▶ [Your task]
Among the entries that follow, find every line with the word "computer" and copy it.

▶ [Records to use]
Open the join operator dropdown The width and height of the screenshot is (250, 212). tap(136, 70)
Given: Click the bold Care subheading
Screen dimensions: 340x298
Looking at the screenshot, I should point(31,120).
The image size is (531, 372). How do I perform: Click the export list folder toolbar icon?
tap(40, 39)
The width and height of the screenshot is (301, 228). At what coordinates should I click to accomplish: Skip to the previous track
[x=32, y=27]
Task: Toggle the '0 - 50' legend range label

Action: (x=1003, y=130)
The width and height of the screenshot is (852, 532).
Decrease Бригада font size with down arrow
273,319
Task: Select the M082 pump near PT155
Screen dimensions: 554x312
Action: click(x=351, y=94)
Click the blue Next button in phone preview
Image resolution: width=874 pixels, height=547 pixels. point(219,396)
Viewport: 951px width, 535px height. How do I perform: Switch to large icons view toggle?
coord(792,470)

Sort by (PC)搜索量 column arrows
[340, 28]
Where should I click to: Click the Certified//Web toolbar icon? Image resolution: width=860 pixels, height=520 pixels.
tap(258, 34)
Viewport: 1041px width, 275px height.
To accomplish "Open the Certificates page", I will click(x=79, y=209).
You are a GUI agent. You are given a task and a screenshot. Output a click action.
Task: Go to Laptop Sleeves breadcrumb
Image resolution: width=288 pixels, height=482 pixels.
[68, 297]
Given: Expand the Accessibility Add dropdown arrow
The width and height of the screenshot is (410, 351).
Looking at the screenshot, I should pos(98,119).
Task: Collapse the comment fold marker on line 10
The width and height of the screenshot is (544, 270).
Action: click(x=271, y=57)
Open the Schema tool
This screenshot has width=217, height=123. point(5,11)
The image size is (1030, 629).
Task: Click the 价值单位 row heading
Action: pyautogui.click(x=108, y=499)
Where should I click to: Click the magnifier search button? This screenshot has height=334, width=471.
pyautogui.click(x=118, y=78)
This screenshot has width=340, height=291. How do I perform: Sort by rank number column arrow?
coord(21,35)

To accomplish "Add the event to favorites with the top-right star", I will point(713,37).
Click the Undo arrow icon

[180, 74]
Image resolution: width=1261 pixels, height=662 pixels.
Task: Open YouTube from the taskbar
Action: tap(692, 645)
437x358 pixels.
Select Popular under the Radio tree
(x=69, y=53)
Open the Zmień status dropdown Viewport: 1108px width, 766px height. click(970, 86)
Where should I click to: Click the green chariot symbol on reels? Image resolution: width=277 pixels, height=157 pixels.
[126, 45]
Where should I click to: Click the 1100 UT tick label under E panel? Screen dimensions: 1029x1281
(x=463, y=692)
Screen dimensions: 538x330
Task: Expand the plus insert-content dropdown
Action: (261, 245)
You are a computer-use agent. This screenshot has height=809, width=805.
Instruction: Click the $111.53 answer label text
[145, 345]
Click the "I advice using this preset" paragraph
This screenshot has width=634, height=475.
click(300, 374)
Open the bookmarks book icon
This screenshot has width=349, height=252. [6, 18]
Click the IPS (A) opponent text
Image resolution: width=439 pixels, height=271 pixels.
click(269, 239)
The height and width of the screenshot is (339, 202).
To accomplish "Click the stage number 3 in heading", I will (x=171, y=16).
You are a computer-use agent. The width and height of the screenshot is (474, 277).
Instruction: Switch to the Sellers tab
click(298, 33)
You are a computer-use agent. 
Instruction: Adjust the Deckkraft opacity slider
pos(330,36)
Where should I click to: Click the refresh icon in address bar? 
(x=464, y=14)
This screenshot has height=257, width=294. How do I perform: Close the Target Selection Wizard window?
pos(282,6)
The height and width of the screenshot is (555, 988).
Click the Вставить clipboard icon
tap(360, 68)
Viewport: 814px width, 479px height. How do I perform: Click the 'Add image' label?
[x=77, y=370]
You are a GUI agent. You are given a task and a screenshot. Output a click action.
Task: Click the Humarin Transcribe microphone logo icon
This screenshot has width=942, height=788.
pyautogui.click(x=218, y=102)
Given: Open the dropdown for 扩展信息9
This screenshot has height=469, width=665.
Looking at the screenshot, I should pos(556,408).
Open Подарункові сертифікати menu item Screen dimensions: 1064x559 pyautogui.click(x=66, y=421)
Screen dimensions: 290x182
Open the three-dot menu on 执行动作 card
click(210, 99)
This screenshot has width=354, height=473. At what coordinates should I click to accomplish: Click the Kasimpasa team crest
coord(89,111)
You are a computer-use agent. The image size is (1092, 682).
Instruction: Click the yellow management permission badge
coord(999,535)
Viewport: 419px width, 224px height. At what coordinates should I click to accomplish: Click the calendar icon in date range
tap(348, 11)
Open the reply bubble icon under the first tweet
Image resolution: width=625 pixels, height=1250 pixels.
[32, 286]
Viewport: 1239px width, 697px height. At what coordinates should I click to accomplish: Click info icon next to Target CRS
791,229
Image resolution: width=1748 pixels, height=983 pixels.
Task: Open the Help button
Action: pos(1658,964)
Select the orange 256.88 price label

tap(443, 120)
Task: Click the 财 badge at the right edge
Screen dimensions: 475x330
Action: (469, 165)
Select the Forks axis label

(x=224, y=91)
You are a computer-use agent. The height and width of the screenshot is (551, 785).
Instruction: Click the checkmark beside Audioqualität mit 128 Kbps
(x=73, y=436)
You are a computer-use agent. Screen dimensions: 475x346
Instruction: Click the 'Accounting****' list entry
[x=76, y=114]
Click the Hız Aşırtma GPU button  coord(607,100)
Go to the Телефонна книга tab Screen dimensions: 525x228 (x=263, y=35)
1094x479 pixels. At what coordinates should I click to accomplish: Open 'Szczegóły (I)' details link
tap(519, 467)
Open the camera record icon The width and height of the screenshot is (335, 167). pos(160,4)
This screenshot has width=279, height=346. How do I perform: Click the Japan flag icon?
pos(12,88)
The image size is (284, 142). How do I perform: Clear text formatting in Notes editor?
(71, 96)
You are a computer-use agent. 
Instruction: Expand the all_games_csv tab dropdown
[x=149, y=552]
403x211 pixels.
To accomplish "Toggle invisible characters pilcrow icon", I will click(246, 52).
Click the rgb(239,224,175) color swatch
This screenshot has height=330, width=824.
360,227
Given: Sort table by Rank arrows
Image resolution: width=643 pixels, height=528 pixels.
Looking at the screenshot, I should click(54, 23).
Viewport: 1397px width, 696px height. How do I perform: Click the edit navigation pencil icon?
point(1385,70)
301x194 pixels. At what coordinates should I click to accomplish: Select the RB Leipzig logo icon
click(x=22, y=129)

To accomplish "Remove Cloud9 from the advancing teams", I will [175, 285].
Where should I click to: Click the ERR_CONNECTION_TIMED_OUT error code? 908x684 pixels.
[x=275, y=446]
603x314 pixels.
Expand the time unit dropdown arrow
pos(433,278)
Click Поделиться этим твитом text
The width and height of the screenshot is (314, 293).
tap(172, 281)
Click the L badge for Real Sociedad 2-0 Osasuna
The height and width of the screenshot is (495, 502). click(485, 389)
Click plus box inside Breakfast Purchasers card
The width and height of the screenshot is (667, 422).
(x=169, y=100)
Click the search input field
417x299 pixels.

▶ [The answer]
You are a computer-use agent. This screenshot has height=809, width=805.
You are a computer-use agent. The width and height of the screenshot is (474, 277).
You are a computer-use agent. 
You are a computer-use agent. The image size is (1092, 682).
You are a computer-use agent. The height and width of the screenshot is (551, 785).
You are a computer-use agent. Screen dimensions: 475x346
You are a computer-use agent. 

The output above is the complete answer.